Interest expense on deposits increased $2.0 million, or 32.0%, to $8.3 million for the three months ended March 31, 2007, from $6.3 million for the three months ended March 31, 2006. The increase reflected a 69 basis point increase in the average rate paid on deposits to 3.42% for the three months ended March 31, 2007, from 2.73% for same period in 2006. This increase in interest expense also reflected a $49.0 million, or 5.3%, increase in average interest-bearing deposits to $982.0 million for the three months ended March 31, 2007, from $932.9 million for the same period in 2006. Interest expense on deposits increased for all categories of interest bearing deposits other than savings deposits. The increase in interest expense in non-savings deposits was primarily due to increases in short-term market interest rates and the effect of those increases on the interest rates paid on deposits, including competitive market conditions and increased average balances for money market deposits.

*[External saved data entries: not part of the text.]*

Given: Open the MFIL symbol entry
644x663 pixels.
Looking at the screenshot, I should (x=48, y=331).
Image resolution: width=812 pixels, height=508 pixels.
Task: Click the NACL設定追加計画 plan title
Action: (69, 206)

Interest expense on money market account deposits increased $547,000, or 24.8%, reflecting an increase of $11.2 million, or 4.5%, in the average balance of money market account deposits to $258.4 million for the three months ended March 31, 2007, from $247.3 million for the same period in 2006, and a 70 basis point increase in the interest rate paid on money market account deposits to 4.32%, from 3.62% for same period in 2006. Indexed money market accounts deposits had average balances totaling $183.9 million during the three months ended March 31, 2007, compared to $155.8 million for the same period in 2006. The interest rates paid on money market account deposits, certain NOW account deposits and savings account deposits have increased due to increasing short-term market interest rates, changes in applicable indices and increases in rates paid by our competitors. Rates on other selected money market account deposits and certificates of deposit also increased due to market conditions and competitive factors.

Interest expense on NOW account deposits increased $785,000, or 107.4%, reflecting a 93 basis point increase in the interest rates paid on NOW account deposits to 2.28% for the three months ended March 31, 2007, from 1.35% for the same period in 2006, and an increase of $49.1 million, or 22.3%, in the average balance of NOW account deposits to $269.4 million for the three months ended March 31, 2007, from $220.3 million for the same period in 2006.

Interest expense on certificates of deposit increased $708,000, or 23.0%, reflecting a 89 basis point increase in the interest rates paid on certificates of deposit to 4.51% for the three months ended March 31, 2007, from 3.62% for the same period in 2006. The increase in interest expense on certificates of deposit was partially offset by a decrease of $4.3 million, or 1.3%, in the average balance of certificates of deposit to $340.4 million for the three months ended March 31, 2007, from $344.7 million for the same period in 2006. Average balances of wholesale certificates of deposits declined by $20.6 million, or 53.1%, in the first quarter of 2007, compared to the same period in 2006, while average balances for retail certificates of deposit increased by $16.3 million, or 5.3%, for the first quarter of 2007, compared to the same period in 2006.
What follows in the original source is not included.